Look below for the line with "Sort by the 序号 column header" and the line with "Given: Place the caret on empty line 15"; repeat exactly those two lines and all lines between them, but no pictures.

» Extracted information:
************

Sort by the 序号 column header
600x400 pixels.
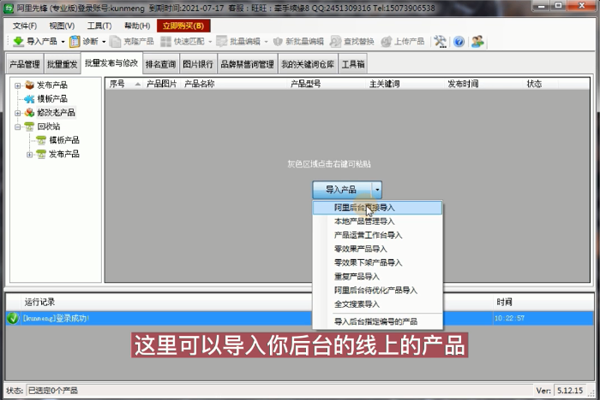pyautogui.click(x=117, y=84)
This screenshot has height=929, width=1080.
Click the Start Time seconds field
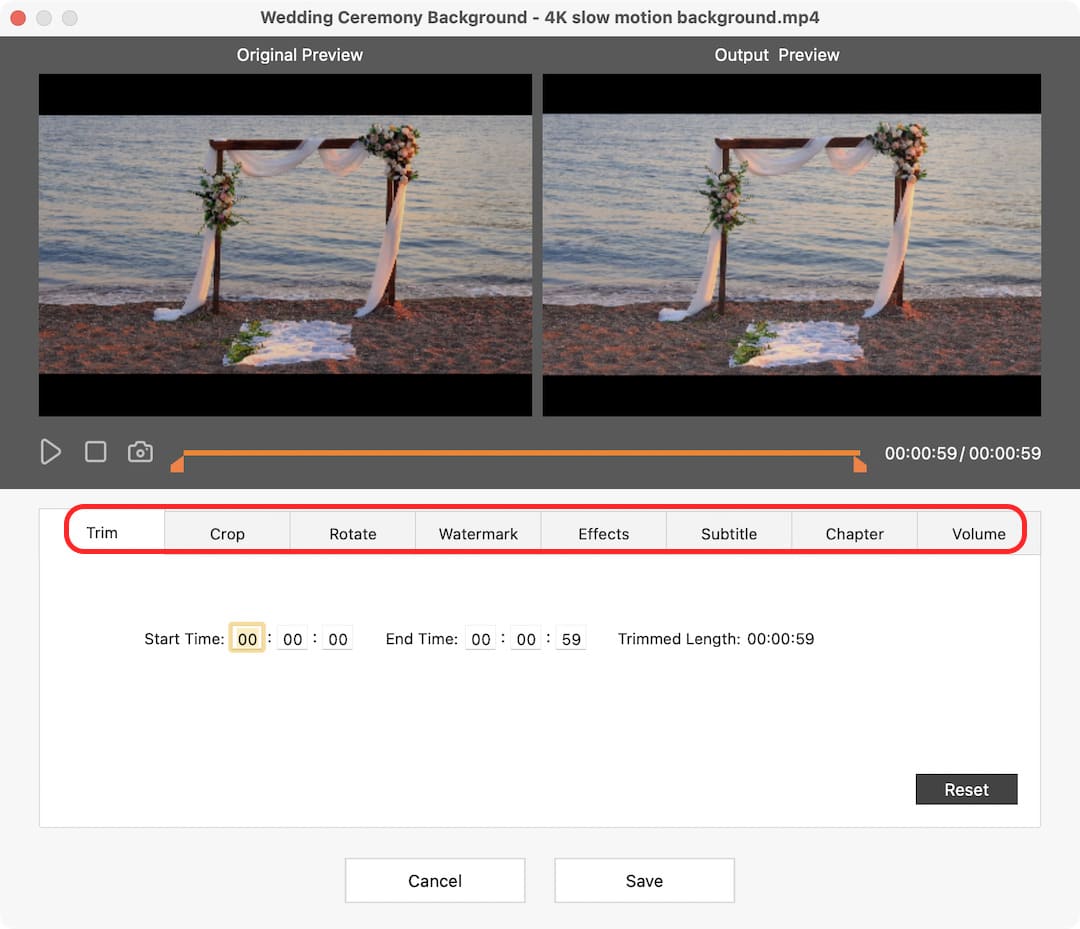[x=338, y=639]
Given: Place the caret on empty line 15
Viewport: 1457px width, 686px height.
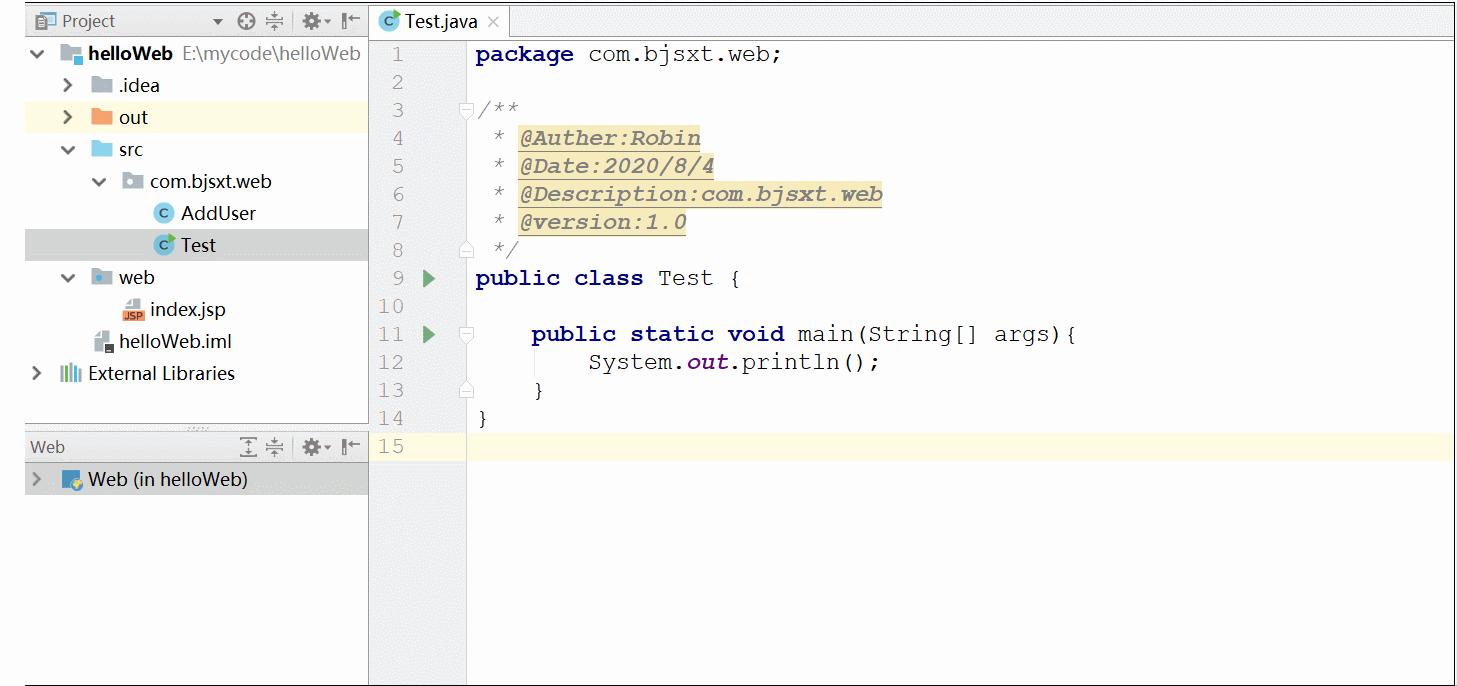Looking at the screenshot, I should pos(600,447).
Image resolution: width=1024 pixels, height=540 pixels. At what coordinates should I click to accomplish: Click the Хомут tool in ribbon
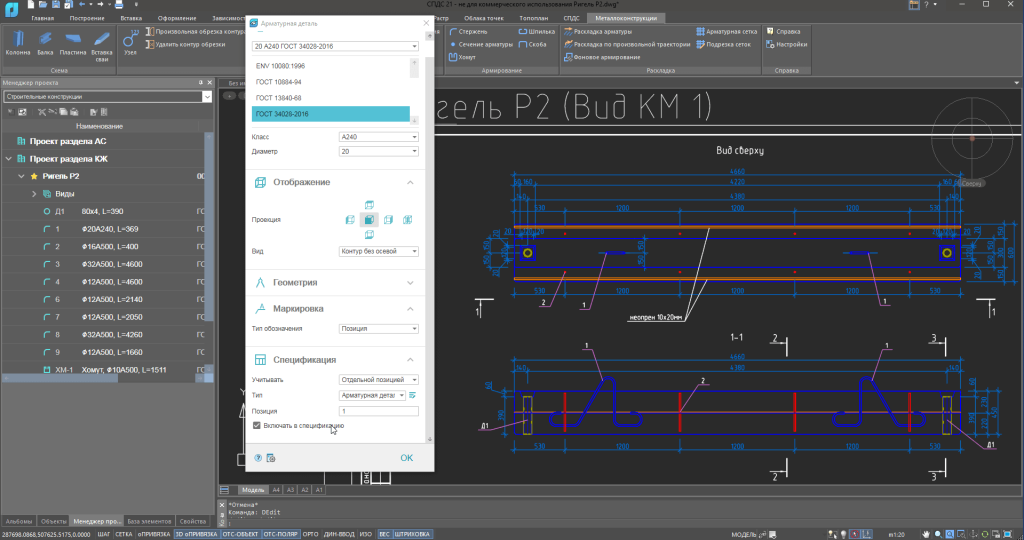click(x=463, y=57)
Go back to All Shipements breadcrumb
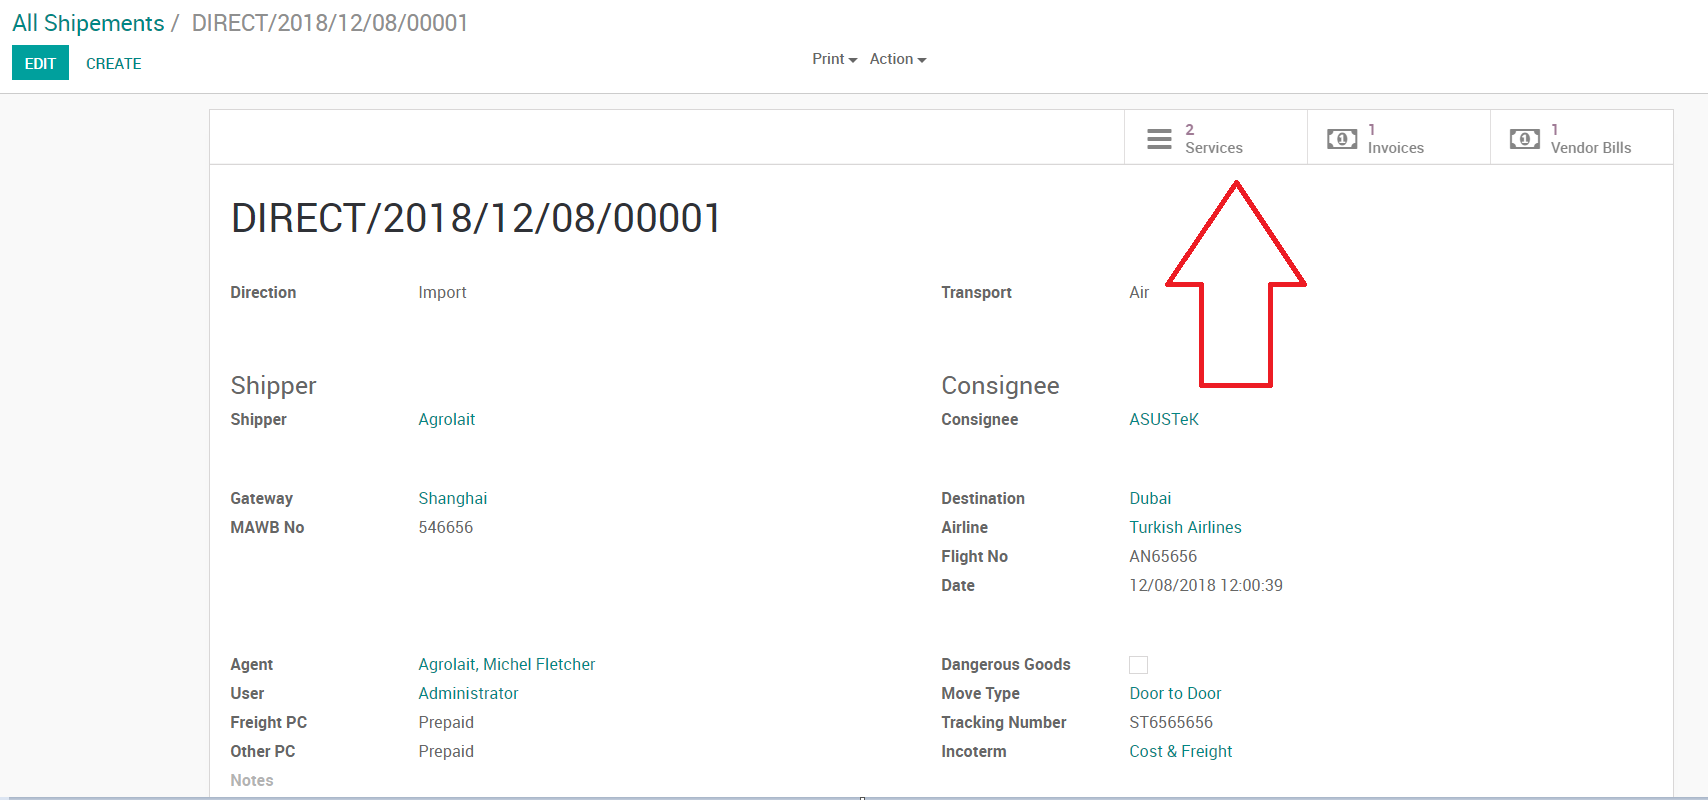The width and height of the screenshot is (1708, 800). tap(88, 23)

************

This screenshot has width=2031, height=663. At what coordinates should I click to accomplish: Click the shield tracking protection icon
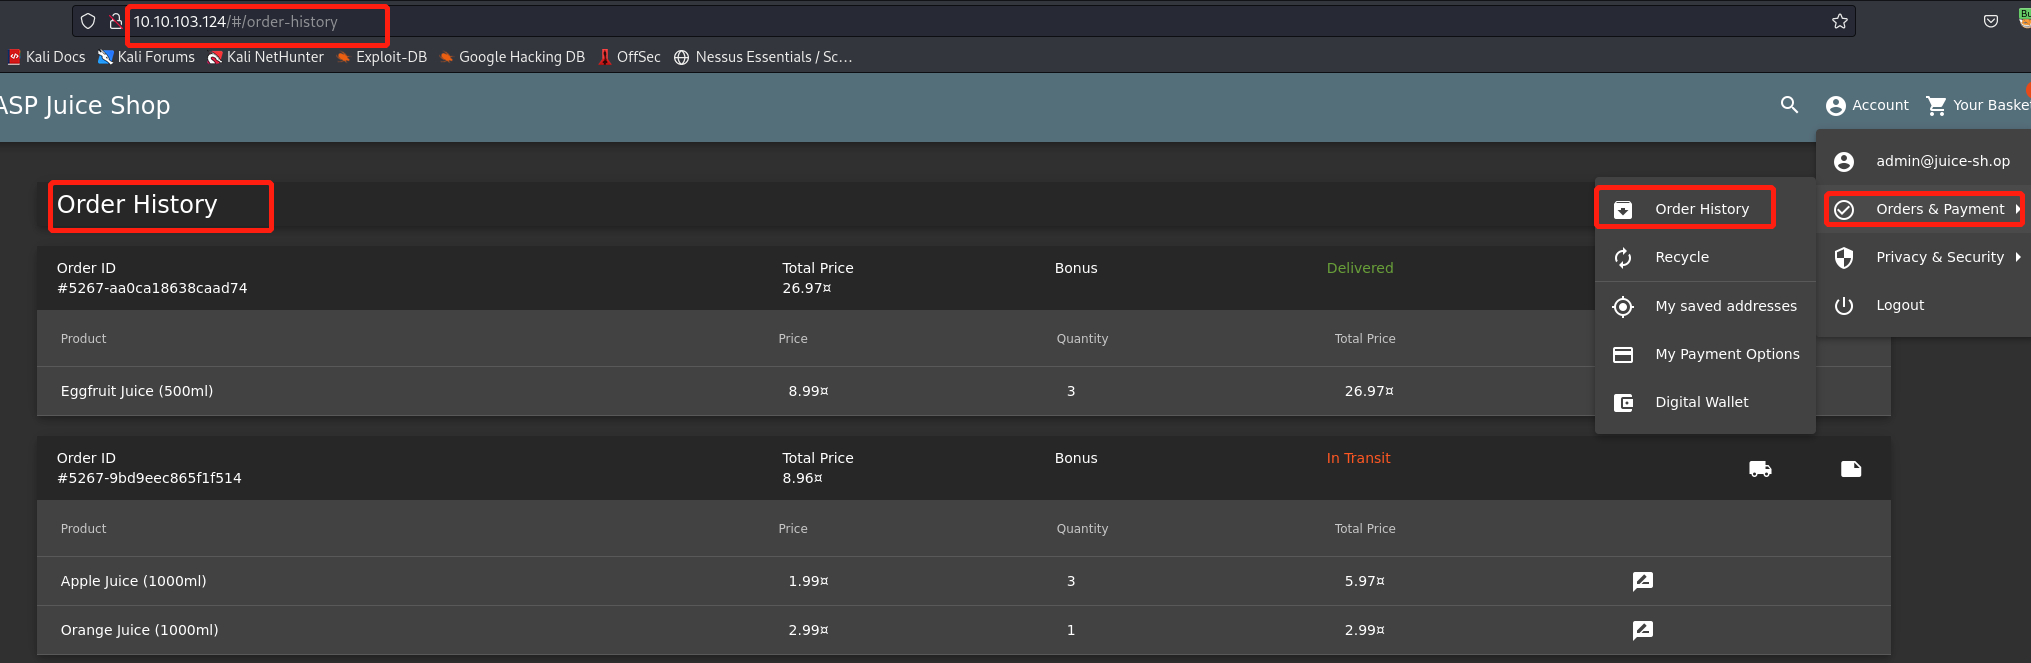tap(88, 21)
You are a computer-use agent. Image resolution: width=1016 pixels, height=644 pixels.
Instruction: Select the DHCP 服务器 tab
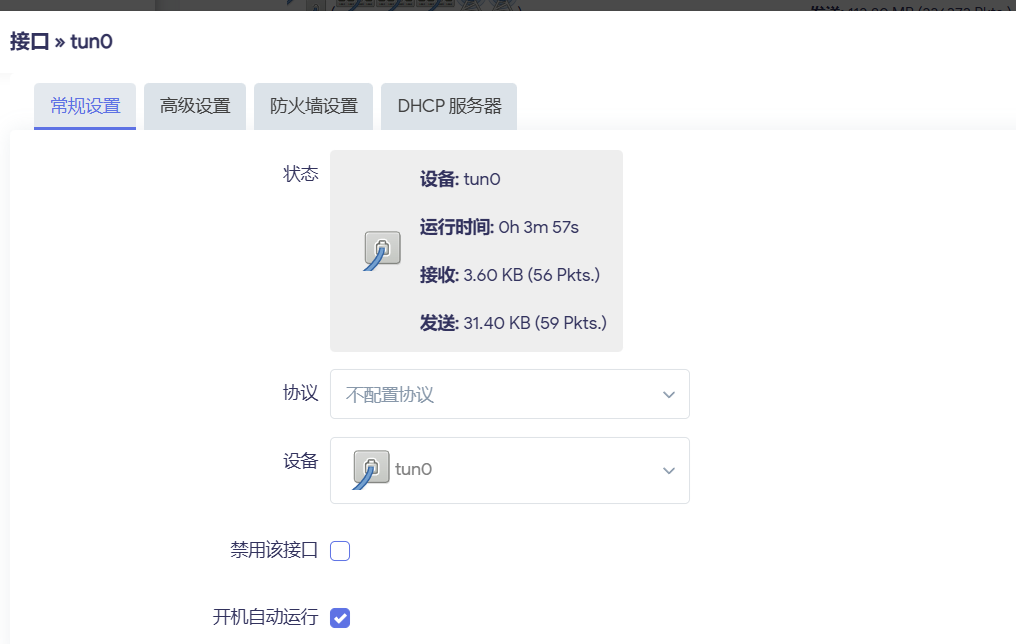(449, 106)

************

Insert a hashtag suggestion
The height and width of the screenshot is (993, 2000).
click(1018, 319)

************

» Exercise answer:
Sort by the 序号 column header
600x400 pixels.
pyautogui.click(x=117, y=84)
This screenshot has height=929, width=1080.
Click the Start Time seconds field
[x=338, y=639]
Given: Place the caret on empty line 15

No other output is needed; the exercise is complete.